Irish aviation leasing sector male-dominated, study finds
Half of survey respondents said less than one-in-10 executive positions filled by women
Christine O’Donovan, a partner in Mason Hayes & Curran and its head of aviation: further work may be needed to ensure diversity is given the priority it deserves in company policies.
The results of a study of attitudes to gender within the €4 billion Irish aviation leasing industry suggest too many top roles are held by men, women find it difficult to progress, and large aviation lessors are badly positioned to implement new European rules on diversity reporting.
The survey of attitudes across the industry was carried out for corporate law firm Mason Hayes & Curran (MHC), which provides legal services to the sector.
Two-thirds of respondents said that over 30 per cent of positions at their companies were held by women. However, three-quarters of those surveyed said they reported to a male superior.
“This points to issues around female employees not being able to climb the ladder and access senior management roles,” the report, Gender and Diversity in Aviation, says.
Half of respondents said less than one-in-10 of so-called “C-suite” or top-level executive positions are filled by women.
Gender and diversity
Under new European Union rules transposed in Ireland in August, large organisations must now complete annual diversity reports. The MHC study found two-thirds of respondents said their company did not have a gender and diversity committee to set policies.

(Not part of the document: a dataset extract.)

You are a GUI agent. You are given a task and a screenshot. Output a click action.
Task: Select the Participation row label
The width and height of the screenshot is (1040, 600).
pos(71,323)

MHC said this was “disappointing”.
“Given the introduction of the EU regulations relating to non-financial and diversity information, it is essential that companies prioritise what they can do now to ensure they have a diversity policy in place along with a plan for its implementation,” the report says.
“Looking at the survey results, it would appear that, for some organisations in the aviation industry, further work may need to be carried out to ensure that diversity is given the priority it deserves in company policies,” said Christine O’Donovan, a partner in MHC and its head of aviation.